Beiträge von Ochse im Thema „Sind Buddhisten eher konservativ, liberal oder sozialistisch?“

    Gilt das nicht für alle Menschen aller Religionen, dass sie in der Vergangenheit in Gesellschaftsformen lebten, die sich auf eine Weise weiterentwickelt haben, dass man heute das Einstige als nicht (mehr) erstrebenswert ansehen würde?

    Selbstverständlich.


    Verzeih' bitte. So, wie ich das geschrieben habe, kann kein Mensch verstehen, auf was ich hinaus wollte.


    Ich versuche es mal so: In den letzten Jahrzehnten hat sich im globalen 'Westen' (also vor allem Europa, USA, Australien, mit Einschränkungen auch Japan) als vorherrschende Religion eine 'Religion des Marktes' herausgebildet. Der Zen-Lehrer David Loy, den hier vielleicht einige kennen, hat darüber und über den Einfluss dieser neuen Religion auf die 'traditionellen' Religionen einen guten Artikel geschrieben - 'The Religion of the Market', es gab im Netz irgendwo mal eine deutsche Übersetzung. Den Gesetzen dieser Religion des Marktes mussten sich auch die herkömmlichen Religionen mehr oder weniger anpassen, weil es auch in der Religion jetzt um Marktanteile ging. Die Religion musste von allem 'Altmodischen', allem nicht Marktkonformen 'gereinigt' werden (im Falle des Buddhismus etwa von Karma und Wiedergeburt - das war nicht die Absicht von Batchelor, aber er hat da schon ein bisschen die Rolle eines nützlichen Idioten gespielt :grinsen:).

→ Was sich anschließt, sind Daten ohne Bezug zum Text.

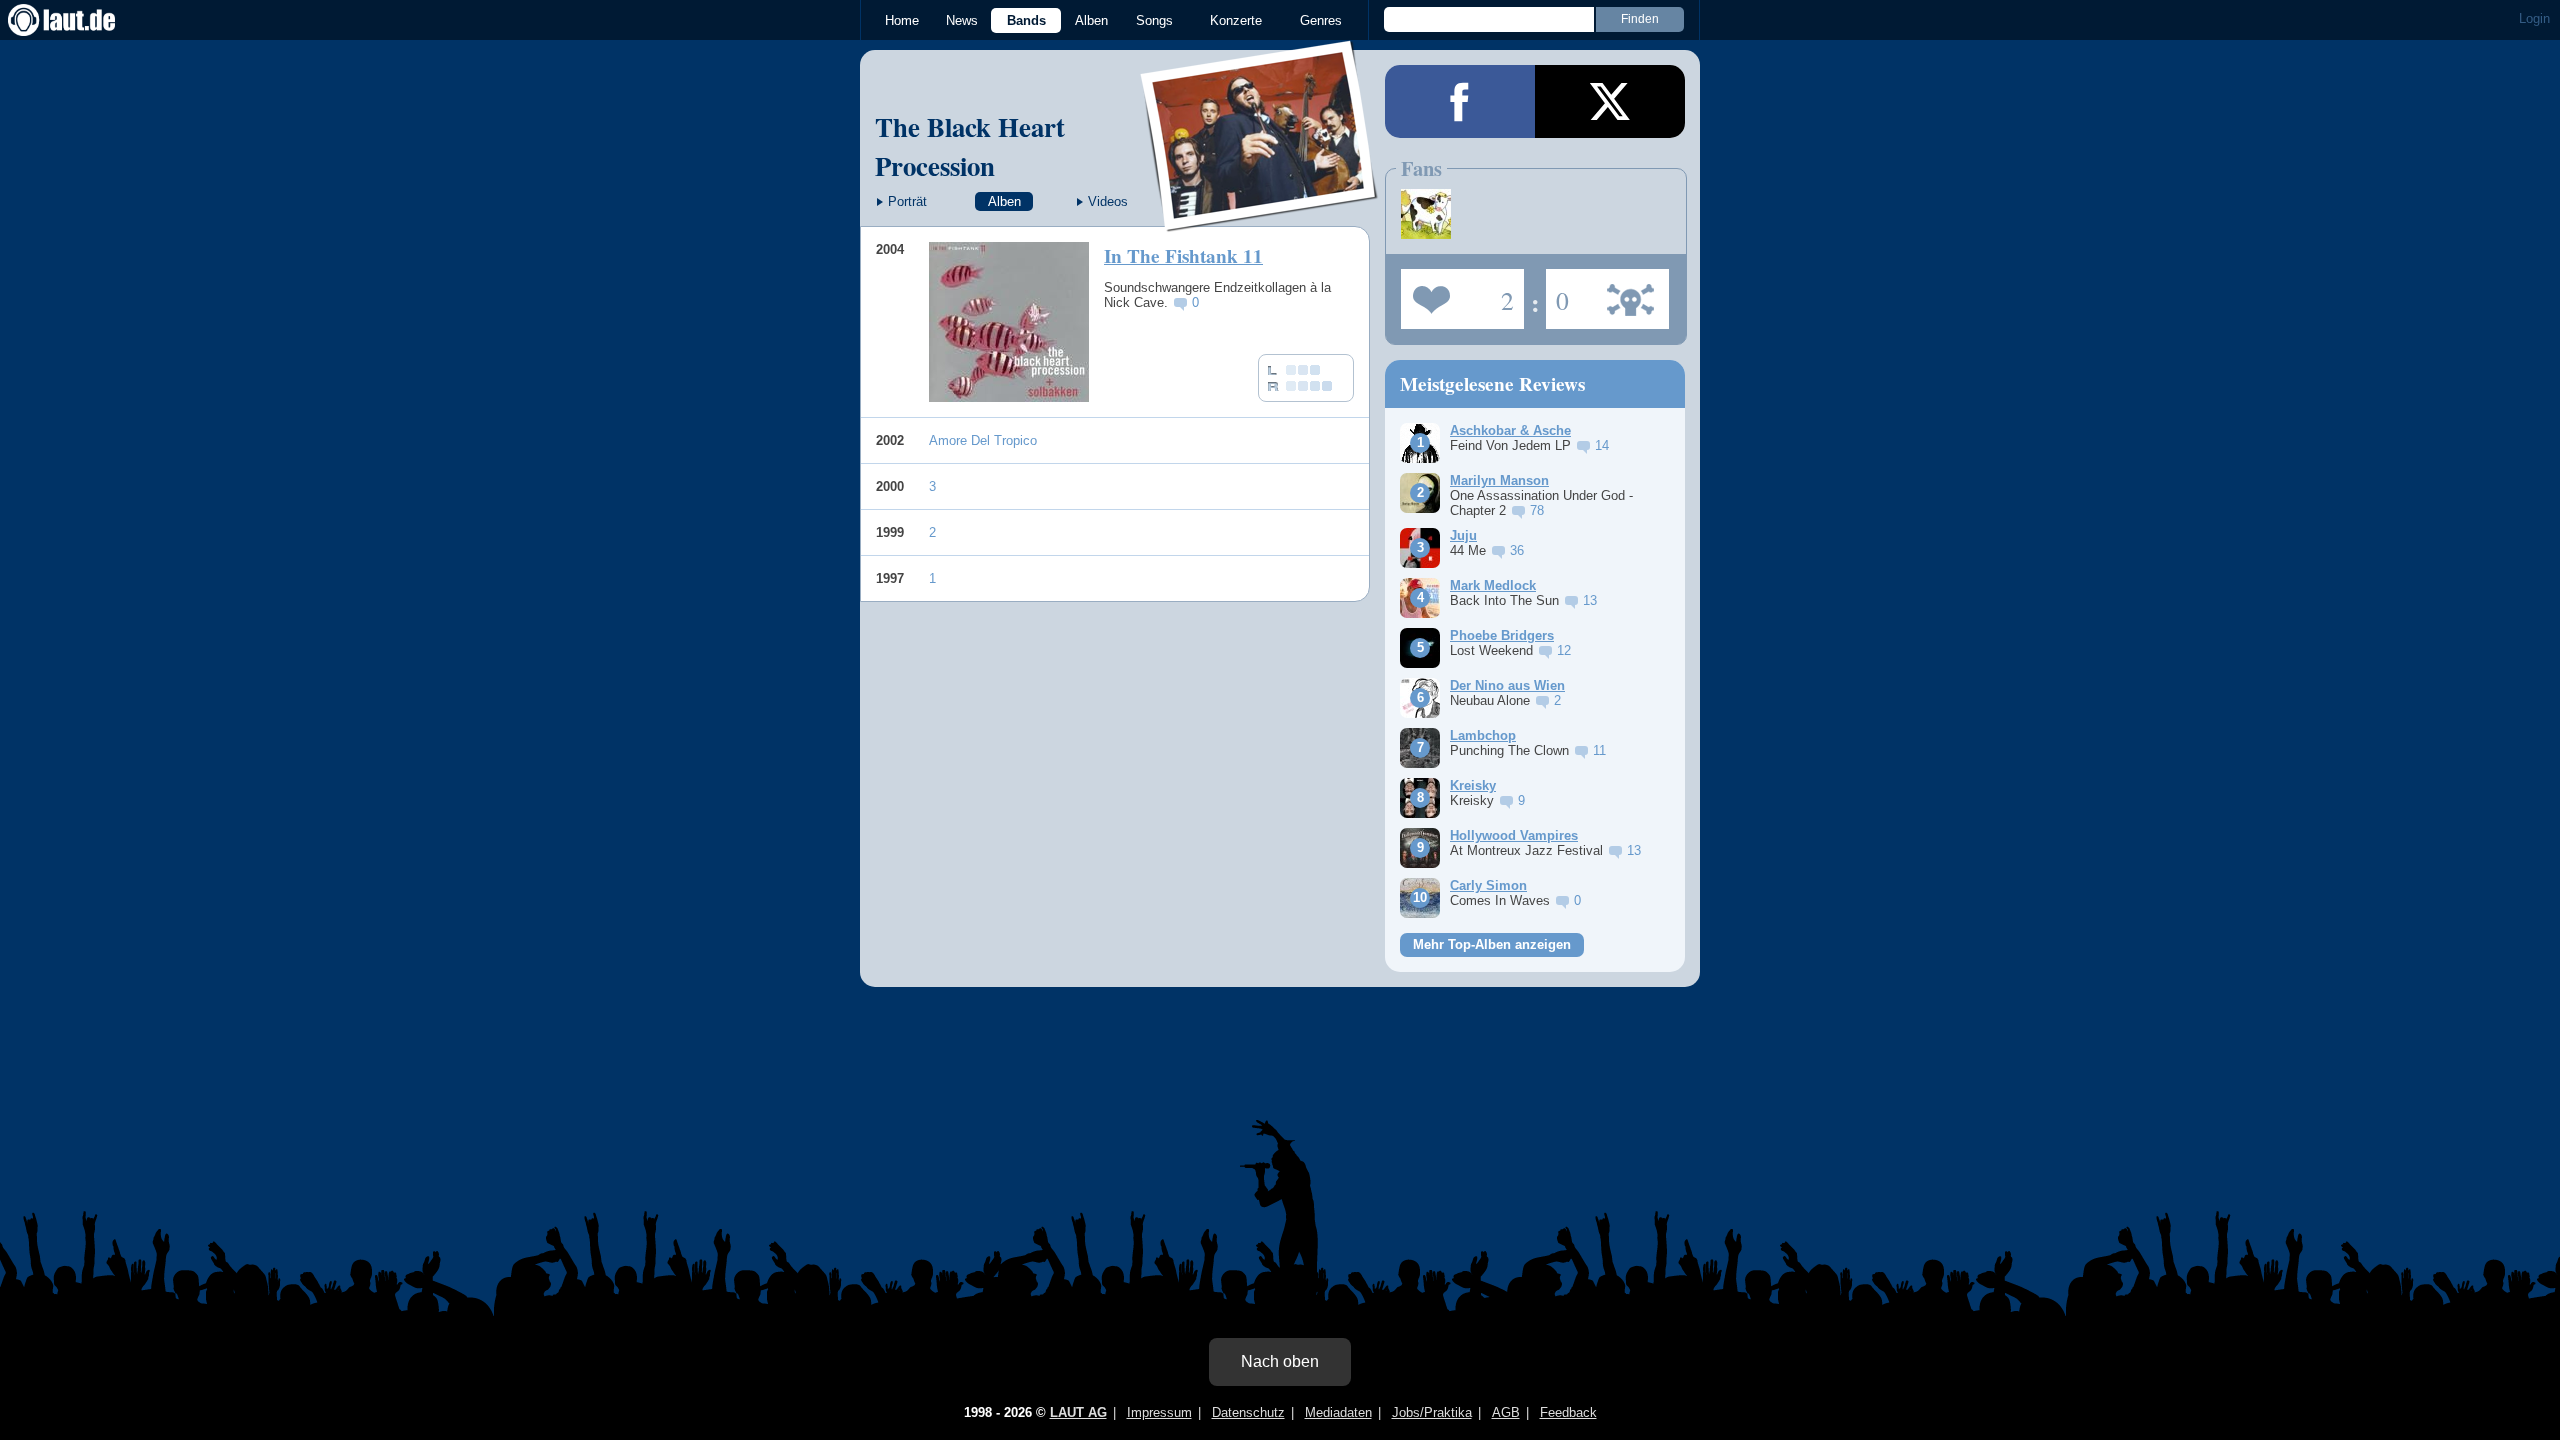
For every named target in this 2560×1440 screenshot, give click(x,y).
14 (1602, 445)
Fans (1457, 293)
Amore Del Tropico (983, 440)
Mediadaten (1338, 1412)
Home (902, 20)
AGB (1506, 1412)
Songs (1154, 20)
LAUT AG (1078, 1412)
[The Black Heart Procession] (1260, 218)
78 (1537, 510)
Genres (1321, 20)
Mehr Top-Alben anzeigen (1492, 944)
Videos (1108, 201)
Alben (1091, 20)
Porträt (907, 201)
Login (2534, 18)
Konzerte (1236, 20)
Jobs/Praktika (1432, 1412)
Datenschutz (1248, 1412)
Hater (1557, 293)
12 (1564, 650)
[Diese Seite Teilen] (1460, 101)
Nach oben (1280, 1361)
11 (1599, 750)
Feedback (1568, 1412)
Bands (1026, 20)
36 (1517, 550)
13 (1590, 600)
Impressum (1159, 1412)
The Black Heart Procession (970, 146)
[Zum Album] (1009, 322)
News (962, 20)
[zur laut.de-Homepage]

    Aus diesem Grund haben wir hier einen Buddhismus, der zwangsläufig von den Residuen der Gesellschaftsformen, in denen er entstand, 'gereinigt' werden muss. Wehrt er sich gegen diese Zumutung, prophezeie ich mal, dass mit der positiven Berichterstattung von 'Brigitte' bis Deutschlandfunk ganz schnell Schluss ist.


    Damit ist vielleicht auch Deine zweite Frage etwas beantwortet: Es gibt Formen des Buddhismus die zumindest ich nicht brauche.

    In dieser Versammlung ( Sangha) besprach besprach man die Angelegenheiten der Shakyas als z.B wie man mit den anderen Fürstentümer umgeht aber auch interne Sache. Und es ist bezeichnend, dass Buddha die Organisation die gründete ebenfalls mit Sangha bezeichnete. Buddha blieb in dem was er tat dem Gemeinwohl verpflichtet. Als er starb, würde kein Nachfolger gewählt sondern es war eine Versammlung von gelehrten Mönchen die in Konzilien zusammensaussen. Buddha behielt also den demokratischen Impetus seiner Herkunft.


    Während in einer Diktatur nur einer entscheidend und die anderen ignoriert werden, dürfen in der Demokratie viele mitreden und ihre Wünsche äußern. Und dass können Wünsche nach mehr Gerechtigkeit sein oder nach mehr Freheit, nach mehr Bewahrung oder mehr Veränderung. Politik ist ein Prozess in dem diese Wunsche miteinander ringen und unter einen Hut gebracht werden. In einem System wo die Wünsche sich nicht politisch artikulieren dürfen, brodeln diese als Unmut.

    Man kann sich bestimmt fragen, ob es sinnvoll ist, die direkte Demokratie einer Stammesgesellschaft mit der repräsentativen Parteiendemokratie in einer spätkapitalistischen Konsumgesellschaft zu vergleichen.


    Vielleicht wäre auch noch anzumerken, dass historisch 99% aller Buddhisten in Gesellschaftsformen lebten, die die meisten von uns nicht erstrebenswert finden würden, und der Buddhismus (u.a.) durch diese Gesellschaftsformen zu dem wurde, was er heute ist.


    Schwierig, da jetzt 'Handlungsanweisungen' für Konservative, Liberale, Linke, den 'konsumfreudigen grünen Citoyen' oder andere moderne Ismen abzuleiten.

    Nämlich, was sind sie?

    Ich denke, das sieht man jedesmal, wenn versucht wird, die jeweilige politische Lieblingsforderung mit irgendwelchen Buddhazitaten zu stützen und dann erstaunt feststellt, dass Leute mit der Gegenposition auch passende Zitate finden.


    In Anlehnung an ein Tucholsky-Zitat über Nietzsche: Sage mir, welche politische Position Du vertrittst, und ich finde das passende Buddhazitat.


    (Was übrigens nicht bedeutet, dass ein Buddhist nicht politisch handeln kann - er/sie könnte es nichtmal vermeiden, wenn er/sie es wollte.)